Provided text:
Israeli mathematician

Joseph Bernstein (sometimes spelled I. N. Bernshtein; יוס(י)ף נאומוביץ ברנשטיין; Иосиф Наумович Бернштейн; born 18 April 1945) is a Soviet-born Israeli mathematician working at Tel Aviv University. He works in algebraic geometry, representation theory, and number theory.

== Biography ==
Bernstein received his Ph.D. in 1972 under Israel Gelfand at Moscow State University. In 1981, he emigrated to the United States due to growing antisemitism in the Soviet Union.
Bernstein was a professor at Harvard during 1983-1993.
He was a visiting scholar at the Institute for Advanced Study in 1985-86 and again in 1997-98. In 1993, he moved to Israel to take a professorship at Tel Aviv University (emeritus since 2014).

Supplied records:
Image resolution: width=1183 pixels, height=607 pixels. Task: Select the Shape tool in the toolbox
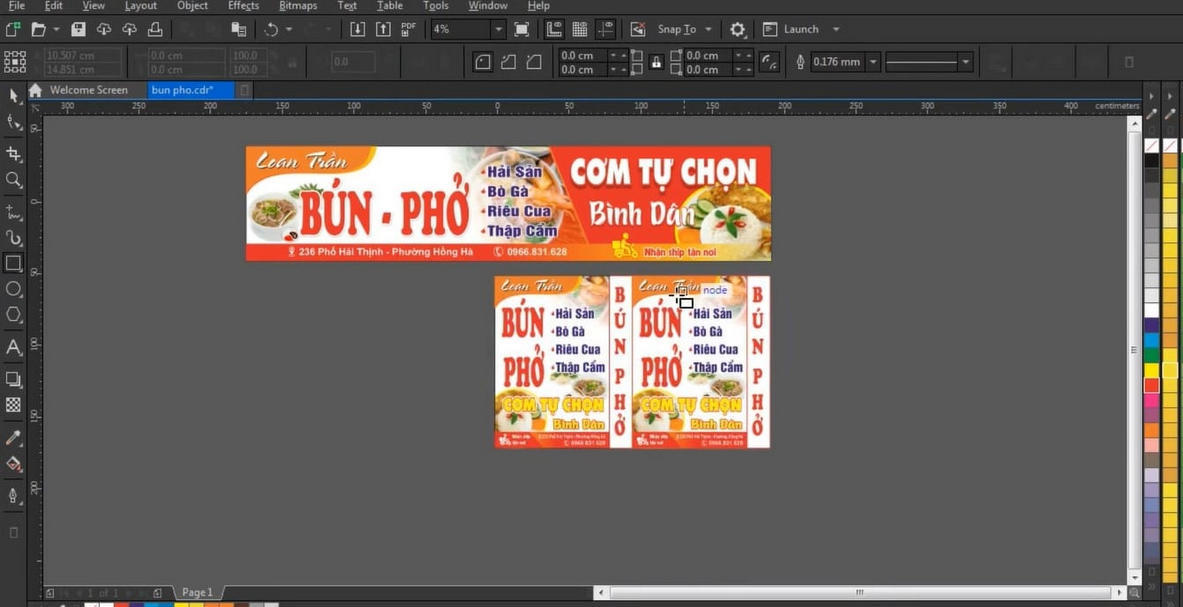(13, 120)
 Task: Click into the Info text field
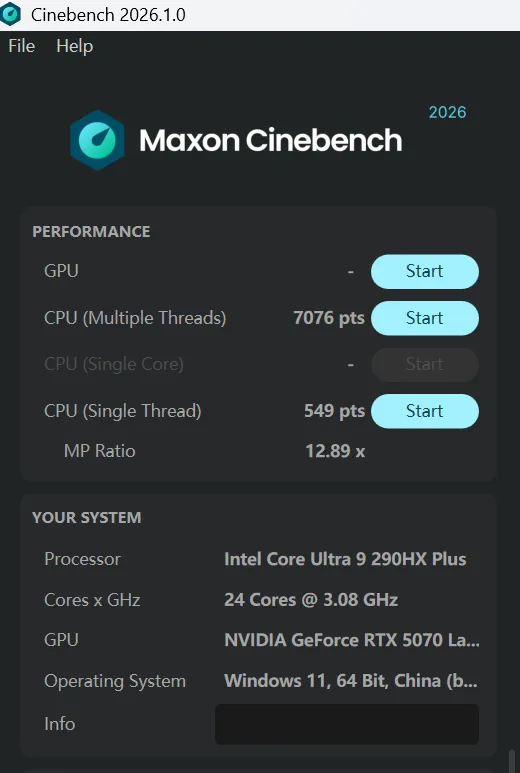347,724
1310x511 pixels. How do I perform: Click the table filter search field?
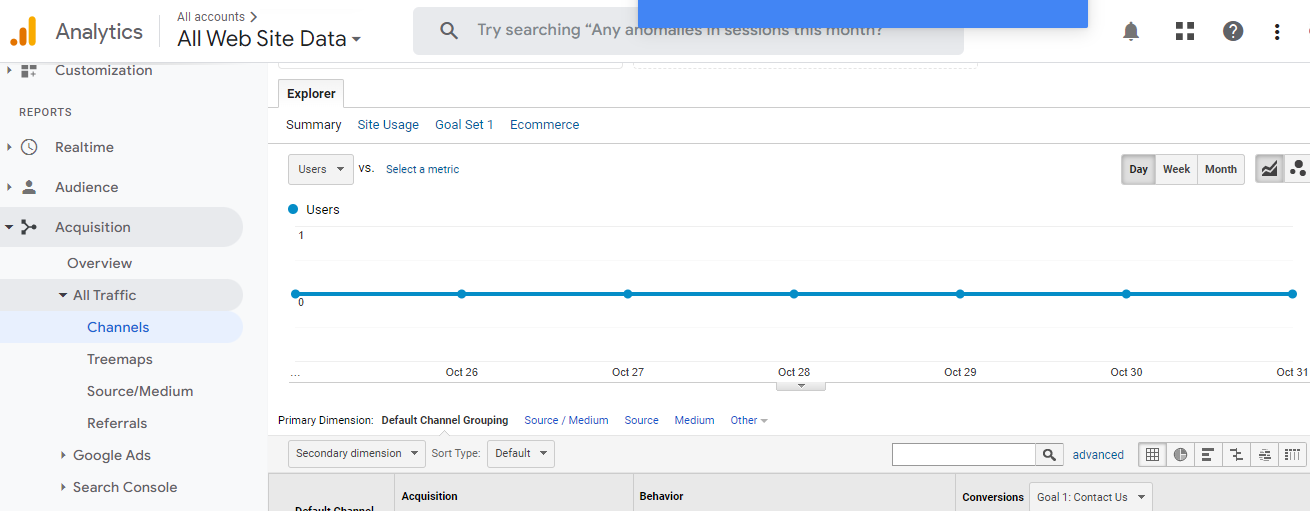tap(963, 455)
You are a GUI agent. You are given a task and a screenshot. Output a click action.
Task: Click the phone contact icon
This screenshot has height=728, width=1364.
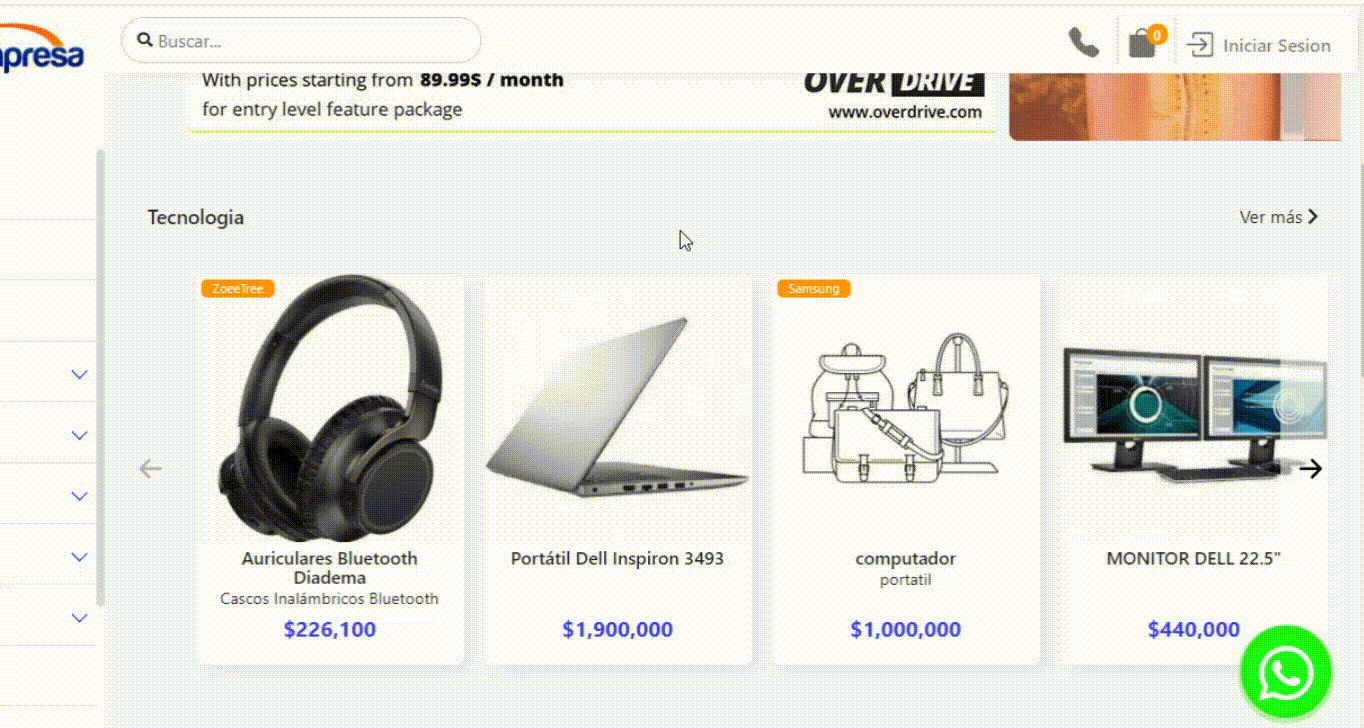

What to work on:
1) Reproduce the article on Joseph Bernstein from "Joseph Bernstein (sometimes" to "Harvard during 1983-1993.", substituting "Harvard University" for "Harvard".
2) List every academic institution named in the article on Joseph Bernstein.

Responses to the tasks:
1)
Joseph Bernstein (sometimes spelled I. N. Bernshtein; יוס(י)ף נאומוביץ ברנשטיין; Иосиф Наумович Бернштейн; born 18 April 1945) is a Soviet-born Israeli mathematician working at Tel Aviv University. He works in algebraic geometry, representation theory, and number theory.

== Biography ==
Bernstein received his Ph.D. in 1972 under Israel Gelfand at Moscow State University. In 1981, he emigrated to the United States due to growing antisemitism in the Soviet Union.
Bernstein was a professor at Harvard University during 1983-1993.

2)
Tel Aviv University
Moscow State University
Harvard
Institute for Advanced Study